Вполне логично отсюда вытекает его самодостаточность в качестве высшего жизненного Субъекта, полнота бытия которого – счастье – есть последняя и высшая цель. Так Фейербах утверждает эвдемонизм как исчерпывающее объяснение высших устремлений человека, смысла его жизни.

В работе «Эвдемонизм»265 Л.Фейербах пишет: «То, что живет, – любит, хотя бы только себя и свою жизнь; хочет жить, потому что оно живет;

хочет быть, потому что оно есть; но, заметьте, хочет быть только здоровым и счастливым, ибо только счастливое бытие с точки зрения живого, ощущающего, желающего существа, только оно является желанным, любимым бытием».266

Отсюда, «любое стремление есть стремление к счастью»»; свободной становится воля «только в смысле и во имя стремления к счастью…» и там, где существо перестает желать счастья, там оно перестает желать вообще, там оно впадает в слабоумие и идиотизм».267 В подтверждение своей позиции Фейербах ссылается на своих многочисленных предшественников, разделявших эту позицию (Гельвеций, Локк, Мальбранш и др.).

«Только великие немецкие спекулятивные философы выдумали какую-то отличную от стремления к счастью и, больше того, – независимую и абстрактную волю, какую-то только мысленную волю…».268 Действительно, соглашается Фейербах, человек может хотеть чего-то злого, что противоречит стремлению к счастью, примеров того немало. Однако, такой противоречивый поступок возможен только тогда, «когда то зло, на которое человек решается, кажется, представляется и ощущается им как благо в сравнении с тем и другим злом, которое он при помощи этого поступка хочет устранить или преодолеть».269

Зло оказывается кажимостью, лишенной субстанциальной самостоятельности, следствием извращенного понимания пути к счастью. Цель – всегда благая, средства могут быть ложными и злыми. Отрыв цели от средств ее реализации позволяет сохранить цель незамутненной, сохранить ее благое лицо. Достоинство счастья сохраняется и в случае самоубийства – поступка, который казалось бы начисто противоречит стремлению к счастью, ибо оно, в трактовке Фейербаха, тождественно жизни, благой жизни; «даже эта последняя воля человека, посредством которой он добровольно разлучается с жизнью… есть только последнее проявление стремления к счастью. Ибо самоубийца хочет смерти не потому, что она зло, а потому, что она является концом его зол и несчастий…».270 Так Фейербах пытается доказать не просто практическую, но и метафизическую основательность своей позиции. Не замечая, при этом, что тогда любое действие или деяние человека может быть «подверстано» под это стремление к счастью. Все воздействия тогда уравниваются, лишаются своих принципиальных различий с точки зрения целесообразности – нецелесообразности, ибо все они целесообразны в конечном итоге, то есть соответствуют ей в конечном смысле. Понятие «счастье» лишается всякого регулятивно-практического значения. Все, что я ни делаю, я делаю ради счастья, стремясь к нему. Счастье субстанциализируется, его объем расширяется до объема самой жизни. Понятие «жизнь» может быть помещено в контекст любых эвдемонистических рассуждений и может заменить в нем понятие «счастье»: «Стремление к счастью – это основное, первоначальное стремление всего того, что живет и любит, что существует и хочет существовать, что дышит и что не воспринимает в себя с «абсолютным безразличием» углекислоту и азот вместо кислорода, мертвящий воздух вместо живительного».271 Подставьте сюда слово «жизнь» вместо «счастья» и ровным счетом ничего не изменится. Недаром многочисленные критики эвдемонизма, в том числе фейербаховского, говорили об абстрактности категории счастья и неопределенности в качестве руководительного начала человека.

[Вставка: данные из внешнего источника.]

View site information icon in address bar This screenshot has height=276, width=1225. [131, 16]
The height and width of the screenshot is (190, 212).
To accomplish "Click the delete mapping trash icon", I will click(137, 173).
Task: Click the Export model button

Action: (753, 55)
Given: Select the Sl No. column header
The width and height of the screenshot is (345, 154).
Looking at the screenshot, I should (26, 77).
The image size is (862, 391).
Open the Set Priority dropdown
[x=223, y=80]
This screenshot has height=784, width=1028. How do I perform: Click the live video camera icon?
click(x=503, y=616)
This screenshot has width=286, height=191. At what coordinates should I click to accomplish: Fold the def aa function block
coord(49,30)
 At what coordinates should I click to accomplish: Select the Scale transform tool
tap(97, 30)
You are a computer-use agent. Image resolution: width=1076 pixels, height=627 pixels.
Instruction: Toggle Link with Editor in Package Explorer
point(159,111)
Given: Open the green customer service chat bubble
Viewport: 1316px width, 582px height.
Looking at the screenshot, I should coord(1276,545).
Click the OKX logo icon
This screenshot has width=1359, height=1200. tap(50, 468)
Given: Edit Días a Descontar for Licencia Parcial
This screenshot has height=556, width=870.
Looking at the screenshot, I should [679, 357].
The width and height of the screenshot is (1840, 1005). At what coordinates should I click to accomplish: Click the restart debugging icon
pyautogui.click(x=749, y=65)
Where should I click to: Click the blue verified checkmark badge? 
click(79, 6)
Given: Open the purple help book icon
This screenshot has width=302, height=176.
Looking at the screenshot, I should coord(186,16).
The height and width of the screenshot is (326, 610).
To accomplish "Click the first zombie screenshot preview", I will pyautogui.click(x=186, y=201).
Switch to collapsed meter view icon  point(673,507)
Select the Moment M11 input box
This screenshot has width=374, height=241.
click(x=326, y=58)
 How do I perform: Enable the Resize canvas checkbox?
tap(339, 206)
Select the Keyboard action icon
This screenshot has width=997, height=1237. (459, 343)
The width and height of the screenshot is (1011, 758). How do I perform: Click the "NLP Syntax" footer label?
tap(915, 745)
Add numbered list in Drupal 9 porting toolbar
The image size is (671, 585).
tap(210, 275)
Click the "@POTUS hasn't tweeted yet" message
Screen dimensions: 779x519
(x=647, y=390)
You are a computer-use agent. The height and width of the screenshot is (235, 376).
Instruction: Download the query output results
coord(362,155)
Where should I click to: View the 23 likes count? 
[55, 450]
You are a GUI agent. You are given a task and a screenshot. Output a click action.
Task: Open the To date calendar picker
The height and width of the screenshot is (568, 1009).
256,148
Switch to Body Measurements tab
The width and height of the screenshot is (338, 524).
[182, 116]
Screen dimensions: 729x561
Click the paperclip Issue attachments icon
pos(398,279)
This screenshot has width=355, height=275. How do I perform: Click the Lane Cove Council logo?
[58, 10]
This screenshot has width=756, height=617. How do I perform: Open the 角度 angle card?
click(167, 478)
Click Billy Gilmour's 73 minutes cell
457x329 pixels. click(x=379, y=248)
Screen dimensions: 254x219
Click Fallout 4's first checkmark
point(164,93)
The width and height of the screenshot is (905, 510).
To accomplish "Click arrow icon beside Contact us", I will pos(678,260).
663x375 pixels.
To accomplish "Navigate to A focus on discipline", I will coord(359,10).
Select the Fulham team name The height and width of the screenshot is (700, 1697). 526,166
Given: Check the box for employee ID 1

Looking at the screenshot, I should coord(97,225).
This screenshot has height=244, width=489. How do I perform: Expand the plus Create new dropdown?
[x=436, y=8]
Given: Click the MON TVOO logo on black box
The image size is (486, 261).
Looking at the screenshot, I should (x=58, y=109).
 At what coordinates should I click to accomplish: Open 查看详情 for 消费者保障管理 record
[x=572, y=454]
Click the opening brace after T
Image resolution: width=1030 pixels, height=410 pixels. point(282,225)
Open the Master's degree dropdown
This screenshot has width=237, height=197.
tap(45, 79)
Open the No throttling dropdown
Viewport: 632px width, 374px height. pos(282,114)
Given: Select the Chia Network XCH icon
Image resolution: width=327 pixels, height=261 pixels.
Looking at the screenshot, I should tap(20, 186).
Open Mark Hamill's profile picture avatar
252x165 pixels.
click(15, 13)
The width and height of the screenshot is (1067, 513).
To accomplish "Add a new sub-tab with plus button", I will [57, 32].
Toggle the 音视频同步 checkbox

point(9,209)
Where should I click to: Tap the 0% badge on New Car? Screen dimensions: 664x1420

Счастье как высшая цель жизненных устремлений не объясняет специфики именно человеческой жизни, ибо инстинкт, например, как регулирующее начало, более эффективен, безошибочен, считал А.Шопенгауэр. Природа, стало быть, должна была бы остановиться на нем, «желая счастья» человеку. Он же отметил тот факт, что страдательное начало в истории человечества превосходит «счастливое», и человек становится против логики эвдемонистов, только еще более несчастным. Хорошо же это «руководительное начало» – счастье!

Счастье, по Канту, в силу своей «материальности», условности не может мыслиться как законодательный принцип, основоположение в нравственной сфере, ибо нейтрально, необязательно по отношению к ней: можно быть счастливым и безнравственным и, напротив, нравственным и несчастным. Нравственное начало – объективно, счастье, его понимание и ощущение – субъективно.

Афоризмы относят «счастье» то в прошлое («рай, который утрачен»), то в будущее («нечто вечно ожидаемое»), то к сфере разума, то к состоянию «прекрасного неведения», то к частному наслаждению, то к абстрактной полноте жизни, то к земному, то к небесному «эонам» бытия и т.д.

Виртуальность счастья привела русских мыслителей конца XIXначала XX веков к выводу, что счастья нельзя достичь, сделав его своей прямой целью, но можно – если оно будет побочным, «сюрпризным» следствием более надежного и высокого устремления – к Богу, любви, исполнению своего долга, своей миссии и предназначения, как бы они не понимались.

«Не к счастью следует стремиться, – так же считал Кант, – а к тому, чтобы быть достойным его».

Достоинство самого счастья – не в нем самом, а в том, что привело к нему (если привело, и если именно к счастью, понимаемому как набор всевозможных благ, постоянно сохраняющейся, переживаемый как нечто заслуженное, признаваемое другими, без пресыщения и похмелья). В такой трактовке «счастье» действительно воспринимается как интегральная, экзистенциально обусловленная и универсально привлекательная (но не высшая) цель человеческой жизни. Цель, но не смысл ее, показатель объективной и (или) субъективной состоятельности жизни, но не ее единственный или главный регулятор.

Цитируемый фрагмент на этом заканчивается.